Could each entry be returned exactly as it appears?

........

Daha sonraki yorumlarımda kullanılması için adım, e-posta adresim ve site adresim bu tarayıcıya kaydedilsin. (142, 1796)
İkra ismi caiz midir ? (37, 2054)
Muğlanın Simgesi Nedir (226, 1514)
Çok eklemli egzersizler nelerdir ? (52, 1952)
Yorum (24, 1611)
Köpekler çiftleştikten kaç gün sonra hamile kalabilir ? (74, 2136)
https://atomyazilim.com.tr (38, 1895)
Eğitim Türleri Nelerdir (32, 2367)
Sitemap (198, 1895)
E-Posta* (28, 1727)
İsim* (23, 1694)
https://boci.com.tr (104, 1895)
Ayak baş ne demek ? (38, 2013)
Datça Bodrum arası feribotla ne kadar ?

........

*Written solution*.
Daha sonraki yorumlarımda kullanılması için adım, e-posta adresim ve site adresim bu tarayıcıya kaydedilsin. (142, 1796)
İkra ismi caiz midir ? (37, 2054)
Muğlanın Simgesi Nedir (226, 1514)
Çok eklemli egzersizler nelerdir ? (52, 1952)
Yorum (24, 1611)
Köpekler çiftleştikten kaç gün sonra hamile kalabilir ? (74, 2136)
https://atomyazilim.com.tr (38, 1895)
Eğitim Türleri Nelerdir (32, 2367)
Sitemap (198, 1895)
E-Posta* (28, 1727)
İsim* (23, 1694)
https://boci.com.tr (104, 1895)
Ayak baş ne demek ? (38, 2013)
Datça Bodrum arası feribotla ne kadar ?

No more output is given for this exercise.